### Instrucciones de la tarea
Escribe la continuación del texto sobre la bondad innata en el discurso educativo, empezando justo después de su última oración.

### Texto mostrado
Traducción al castellano del artículo publicado en catalán en la Fundación Episteme
Una de las precategorías subyacentes
al discurso educativo hegemónico es la creencia en la idea rousseauniana según
la cual el ser humano nace bueno, porque lo es por naturaleza, y la sociedad lo
corrompe a medida que se va socializando según crece. Una «verdad» que dista
mucho de haber sido contrastada, que carece de base científica y que los resultados
de los experimentos llevados a cabo parecen más bien haber desmentido con
rotundidad. Pero que sirve a su vez como pretexto a ciertas ingenierías
sociales que, con finalidades muy distintas, se sirven de ella para perpetrar sus
propios objetivos.
En línea coherente con esta
idea de la bondad innata, nuestro sistema educativo se caracteriza por el
énfasis en un subjetivismo a ultranza propio del psicologismo educativo –que no
necesariamente Psicología de la Educación-, de acuerdo con el cual, si aislamos
a los niños –y a los adolescentes- de cualquier influencia social perniciosa, su propio psiquismo alumbrará y desarrollará «espontáneamente»,
con las correspondientes tutela y ayuda psicopedagógica, las virtudes naturales
que, de otro modo, se malogran al truncar el proceso de desarrollo «natural» en
el ser humano.
De esto se colige una consideración
estática, fijista, del psiquismo propio de las edades que constituyen las
primeras etapas de la vida, aún no del todo contaminadas por la interacción
social, y el consiguiente imperativo moral de salvaguardarlas en su prístino
estado originario, convirtiéndolas en generacionalmente estancas. La infancia y,
por extensión, la adolescencia, se ve entonces como una etapa consistente en sí
y por sí misma. Así las cosas, si conseguimos aislarla de las contaminaciones propias
de la sociedad adulta, se evitará el consabido proceso de degeneración y
amaneramiento –de hipocresía y de egoísmo, en definitiva- que el ilustre
ginebrino atribuía dicotómicamente a las edades adultas; por cierto que
predicando él mismo con el ejemplo.

### Material proporcionado
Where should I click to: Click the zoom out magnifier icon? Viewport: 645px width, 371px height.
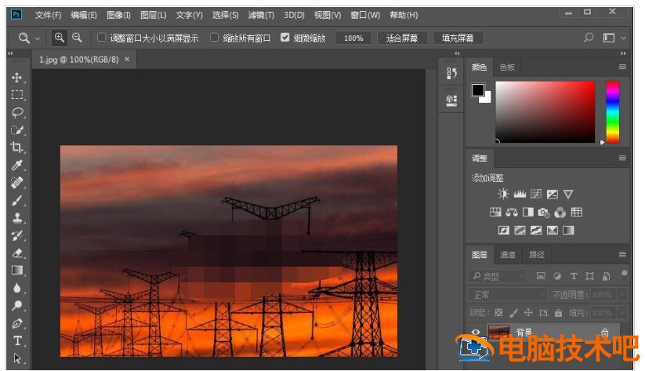click(77, 38)
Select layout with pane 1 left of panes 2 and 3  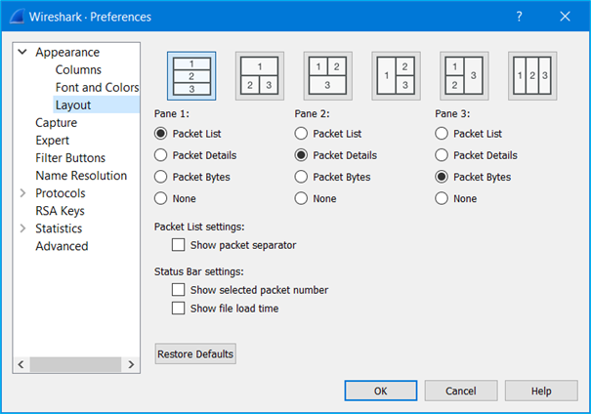point(397,76)
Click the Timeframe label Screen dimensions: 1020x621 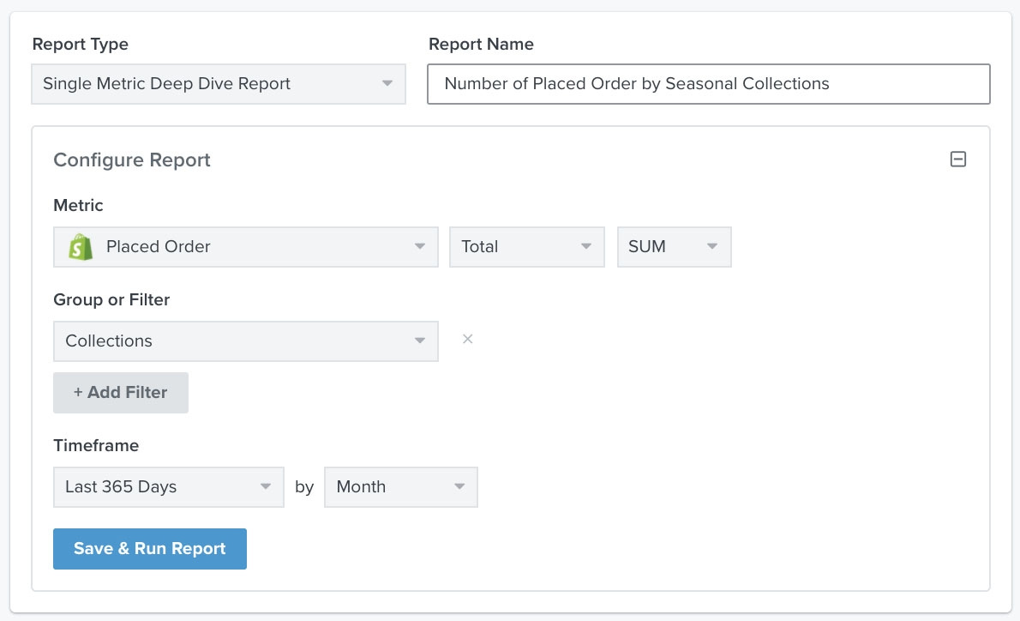(x=96, y=445)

### Respuesta de la tarea
Según esto, la infancia y la
adolescencia atienden a su propia lógica y sentido, y no deben entenderse desde
la perspectiva tradicional de subordinación al psiquismo de la etapa adulta; es
decir, no como las fases de un proceso destinadas a consumarse en la solución
de continuidad por mor de la cual adquirirían sentido. Aunque no se trate de
entenderlo así, ad pedem litterae, sino
como la interrupción de un proceso artificiosamente inducido, que abra la
puerta a la continuidad natural de la evolución del niño. En otras palabras, si
no fuera por las intoxicaciones del mundo adulto, los niños madurarían desde la
infancia de forma distinta y más mental y moralmente saludable. Y dadas las
circunstancias, no queda más remedio que intervenir externamente para vehicular
y potenciar este proceso de maduración natural.
Huelga decir que el papel que
en todo esto juega el sistema educativo es fundamental. Al psicologismo
educativo fundamentado en la subjetividad, de pretendida base científica, se le
añade el imperativo moral de preservar la naturaleza originariamente bondadosa
del ser humano, con su curiosidad innata y su espontaneidad, con el objetivo de conseguir una sociedad
mejor. La escuela tradicional habría sido la institución por excelencia
dedicada sistemáticamente a yugular o a domeñar lo naturalmente humano. De modo
que si en su momento sirvió para el roto, ahora, desde la nueva perspectiva,
servirá para el descosido.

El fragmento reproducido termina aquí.